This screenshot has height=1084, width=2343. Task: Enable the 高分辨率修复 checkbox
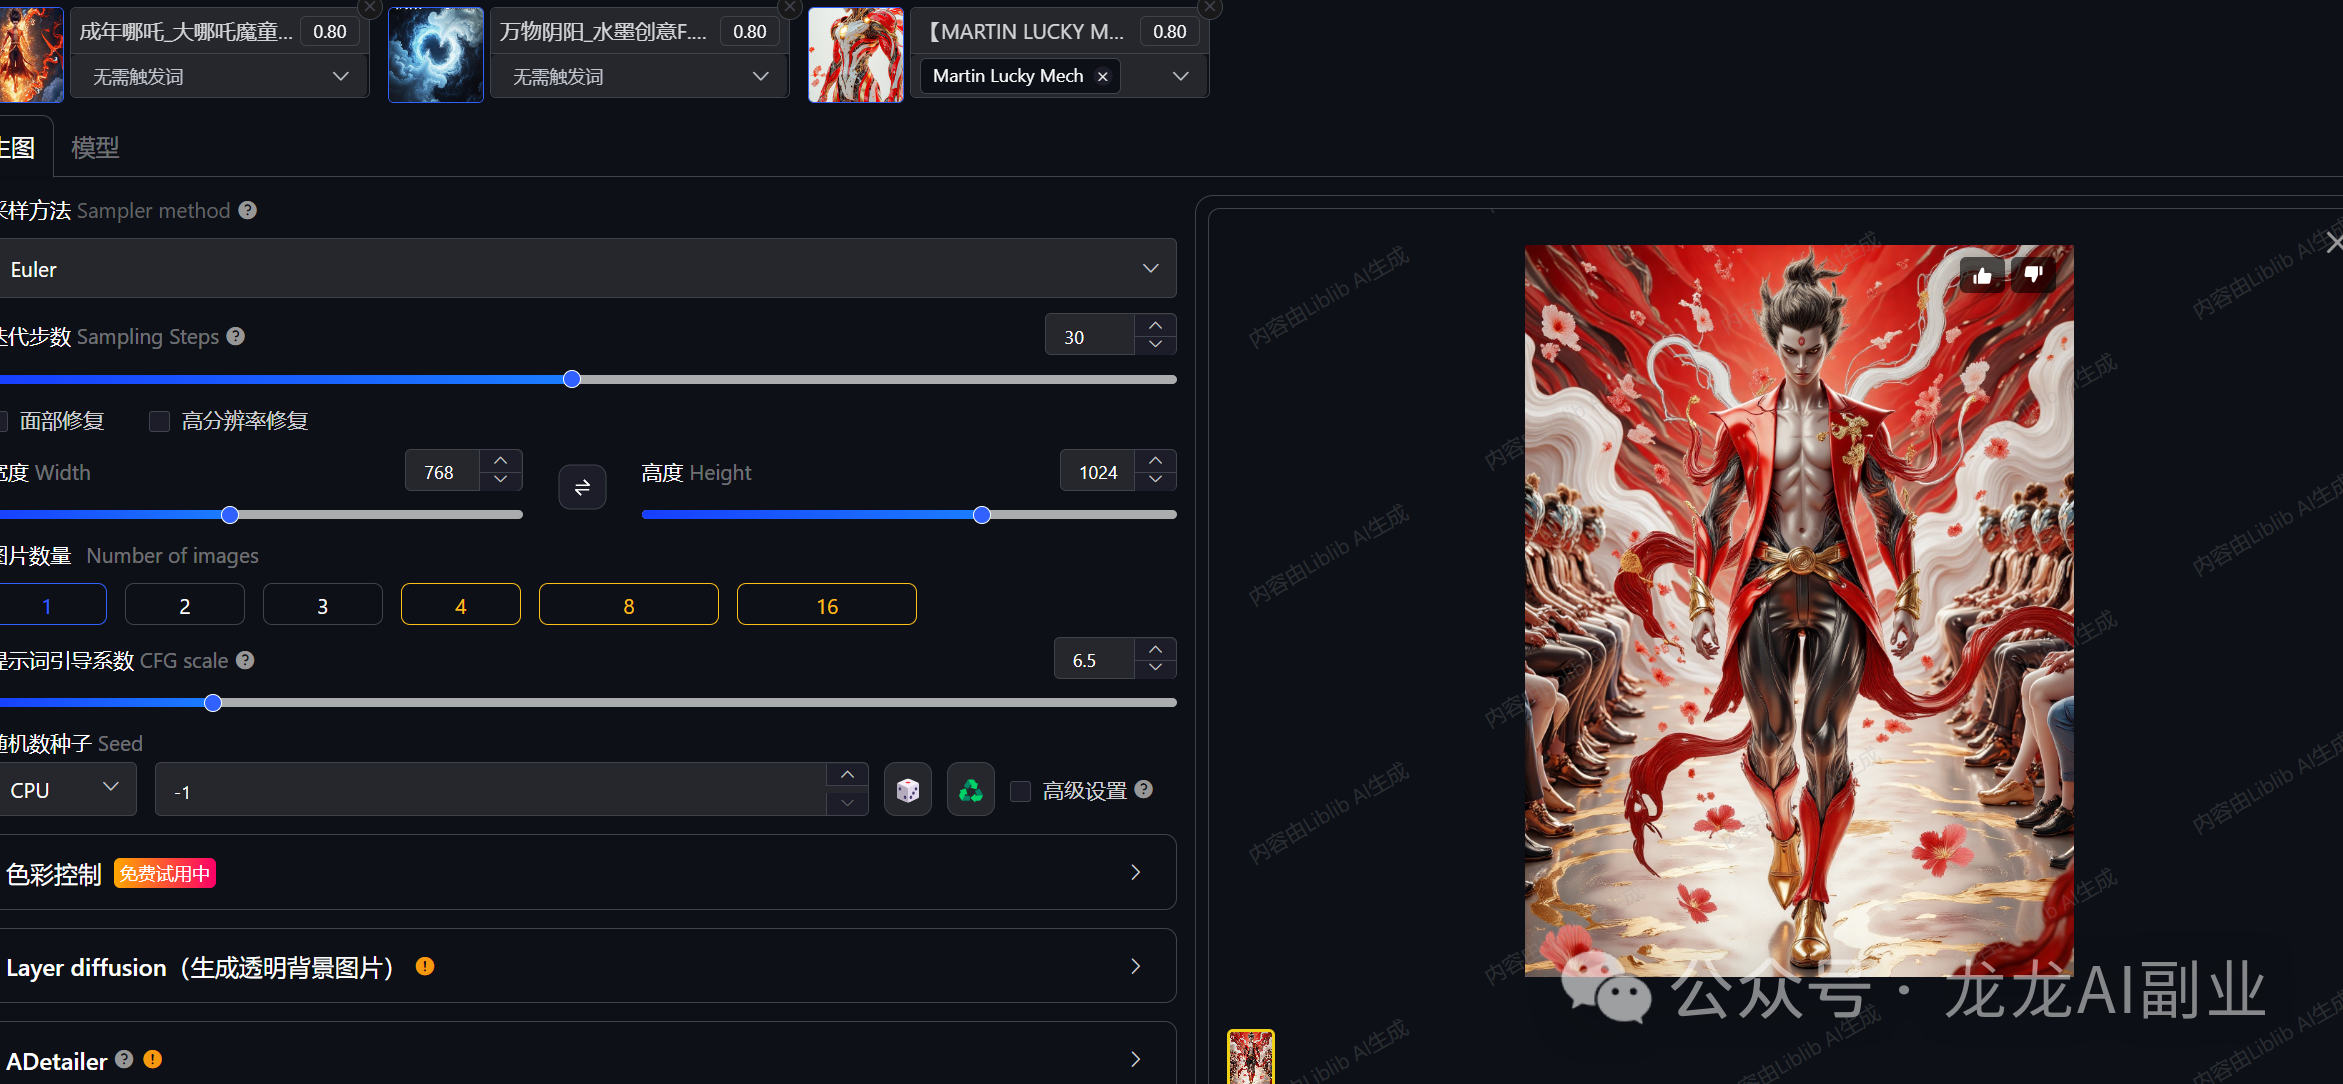pos(159,421)
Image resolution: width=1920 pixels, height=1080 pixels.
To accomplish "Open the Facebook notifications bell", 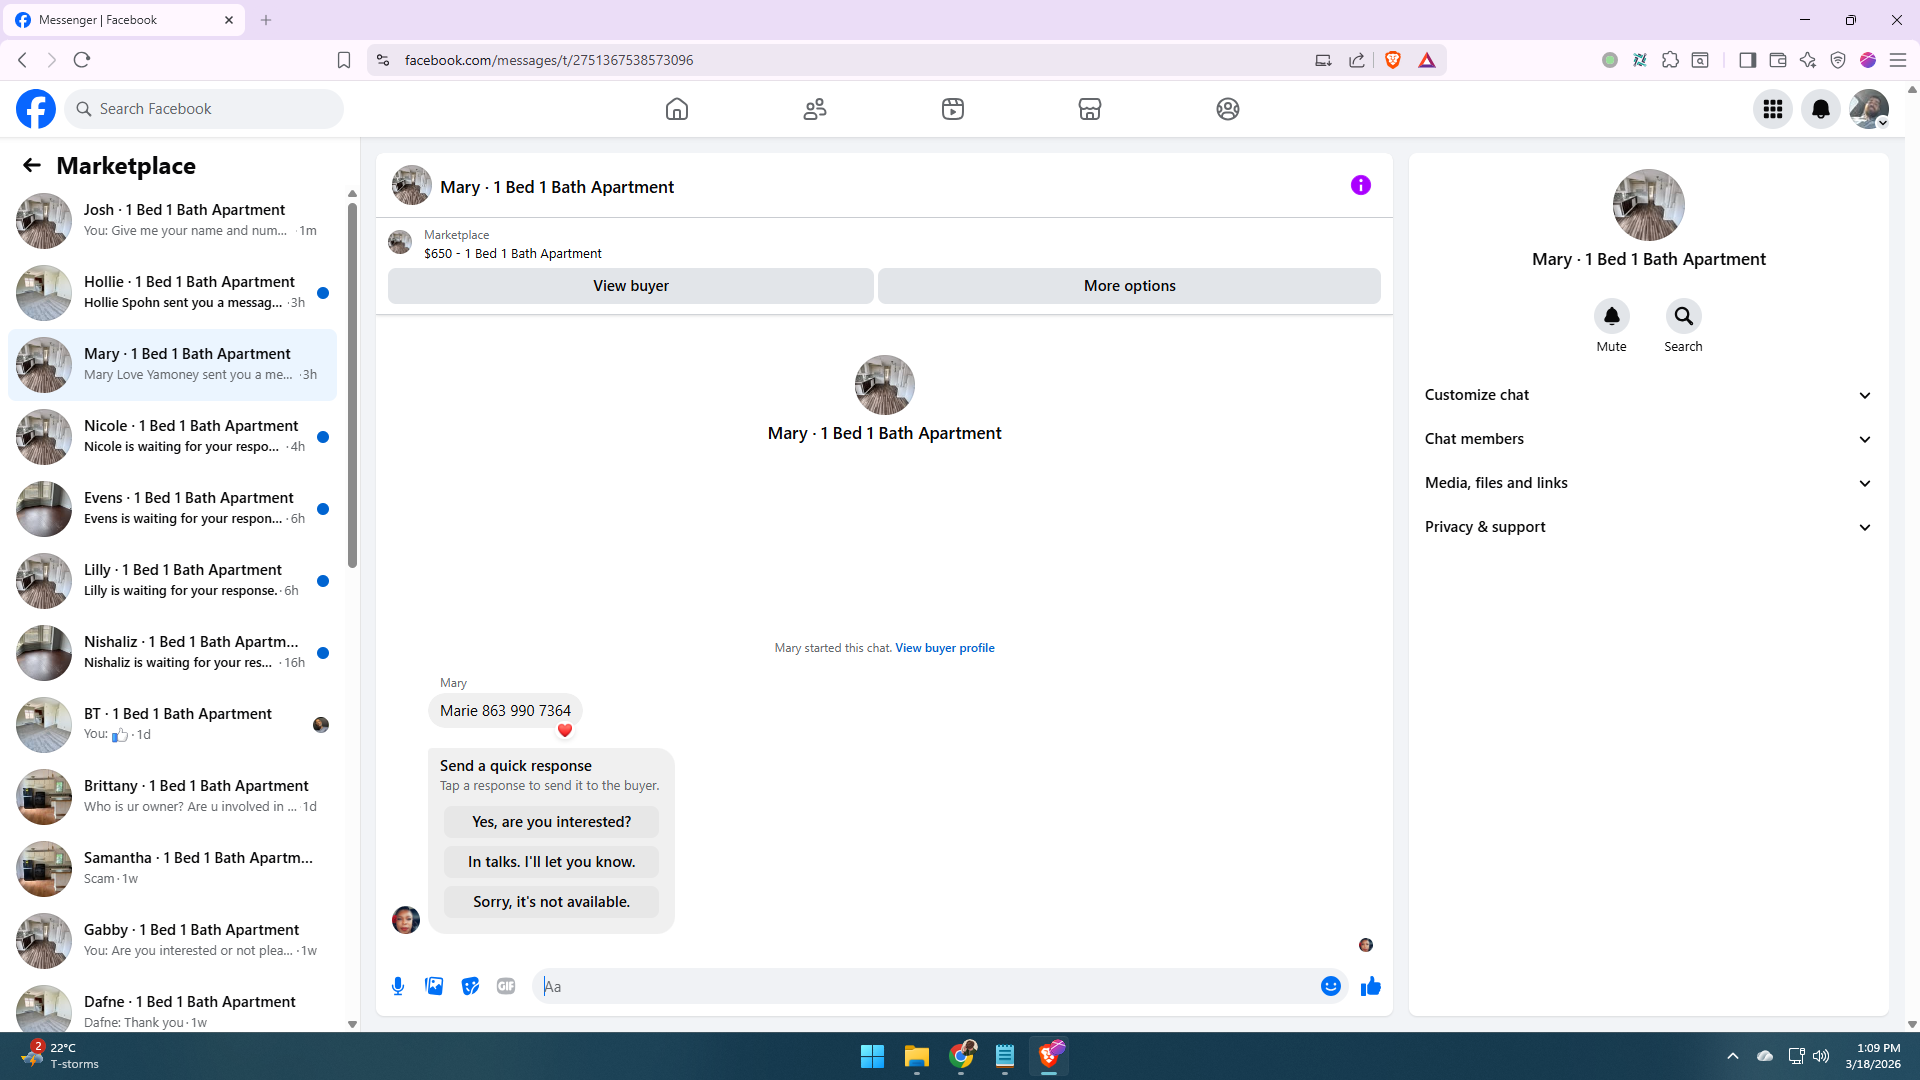I will click(1820, 109).
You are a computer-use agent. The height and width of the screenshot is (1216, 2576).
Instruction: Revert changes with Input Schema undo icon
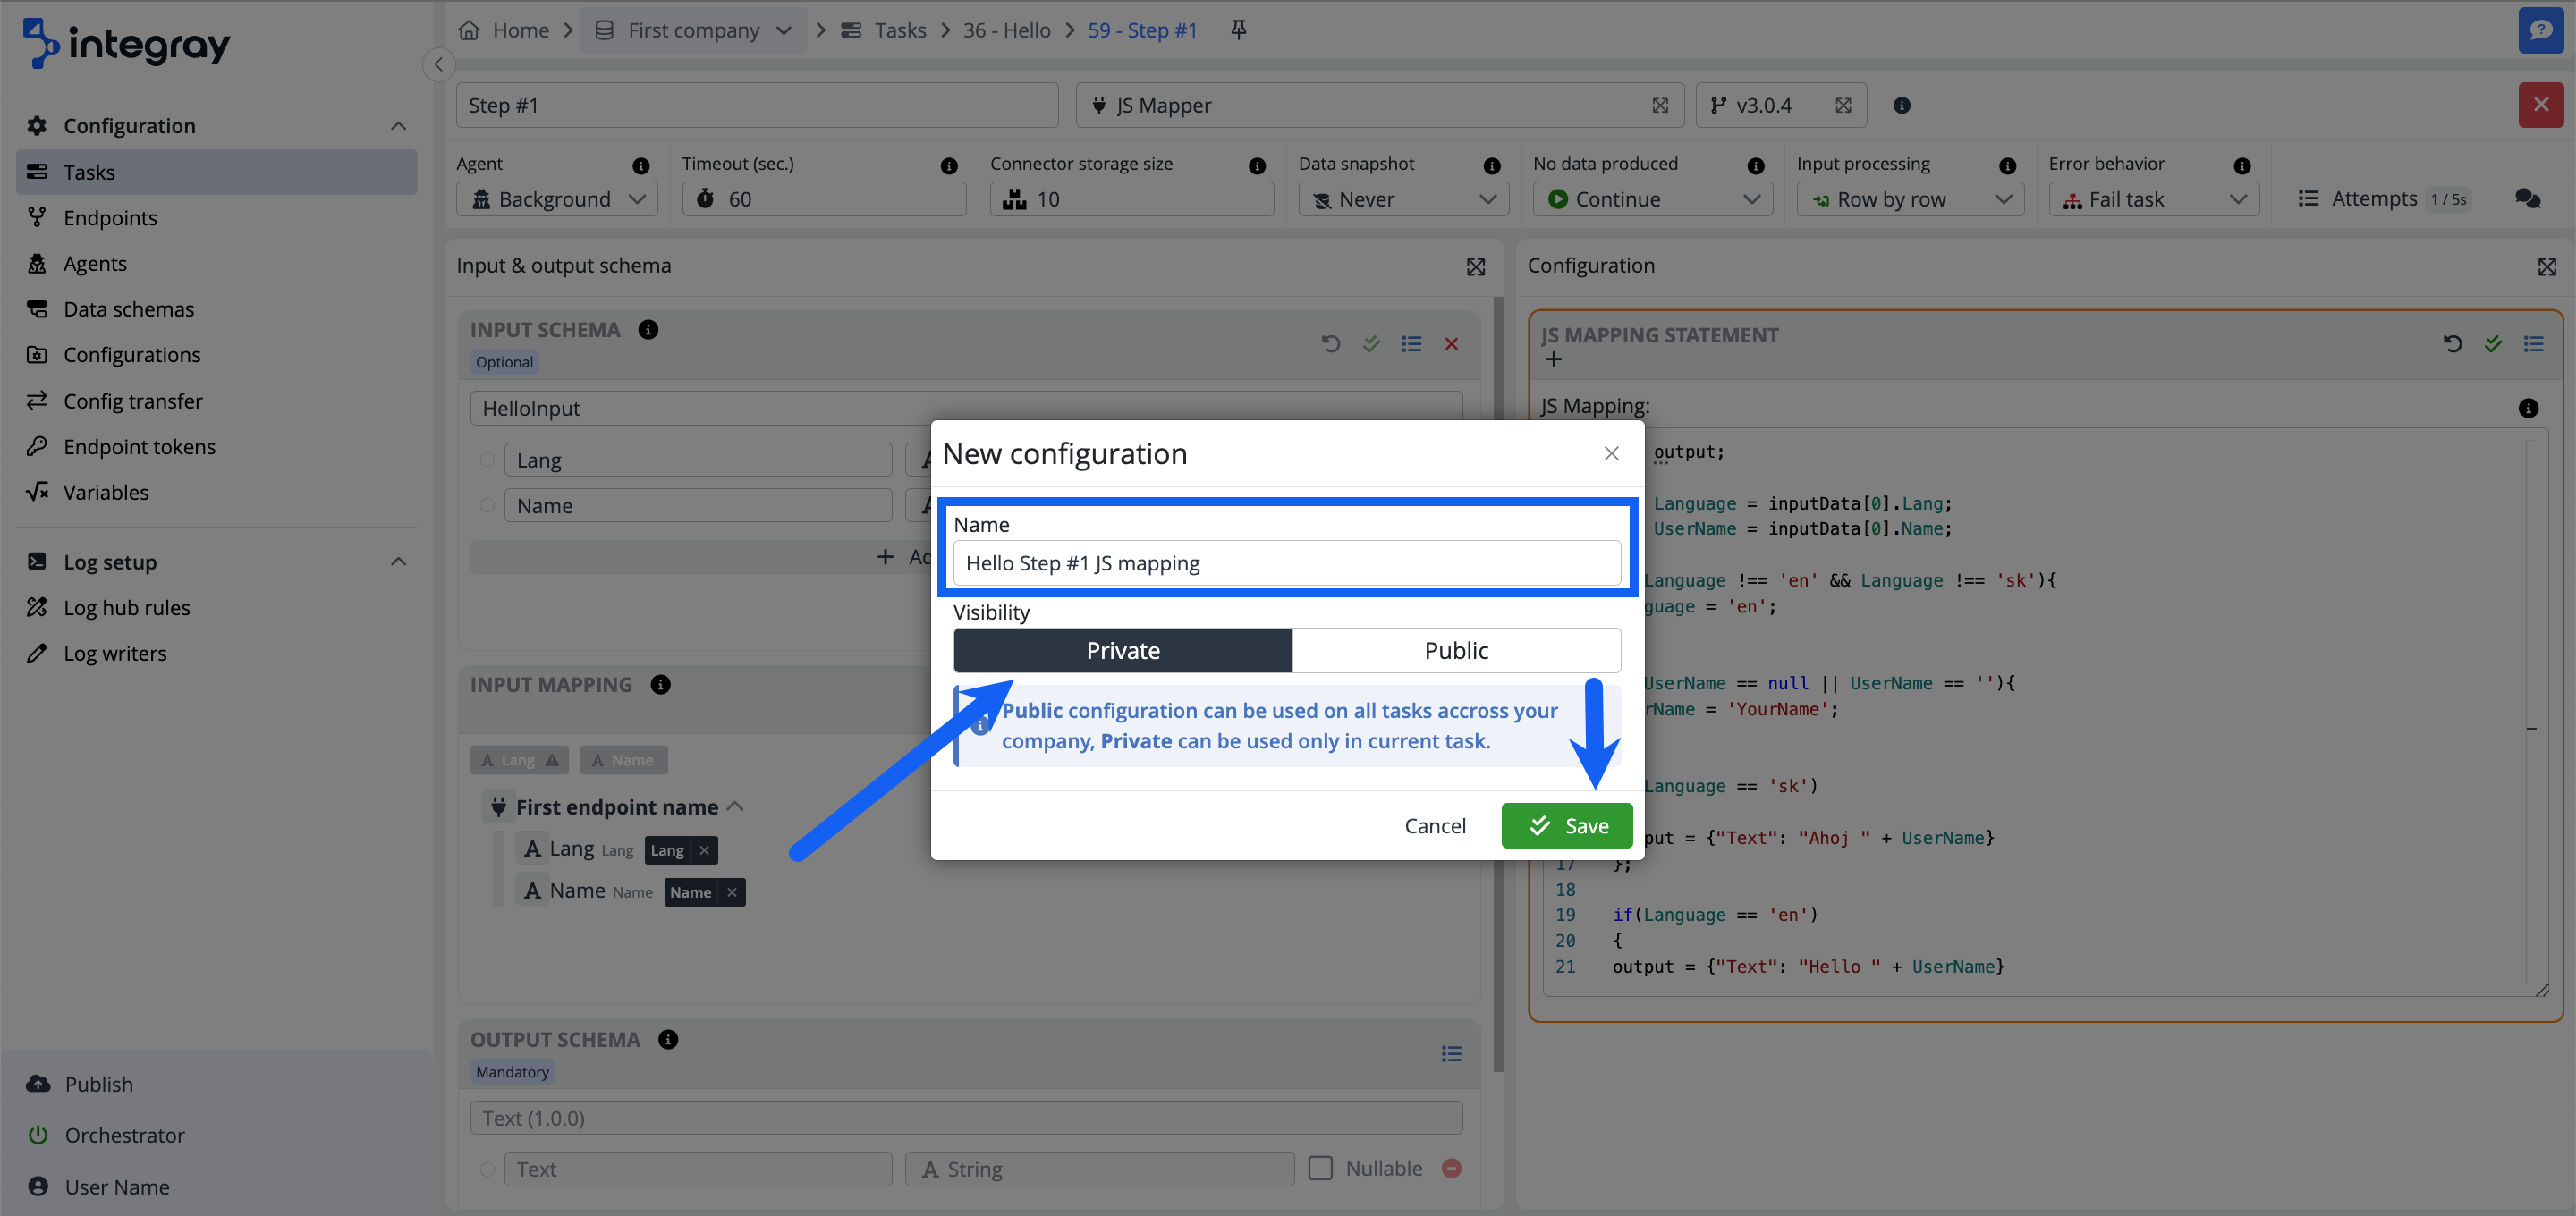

Problem to work on
Your output must consist only of the lines from the line with "You are a computer-use" through the final line of the data, both included, reproduced exactly and free of pictures.

Exercise answer
You are a computer-use agent. The height and width of the screenshot is (1216, 2576).
Instruction: Revert changes with Input Schema undo icon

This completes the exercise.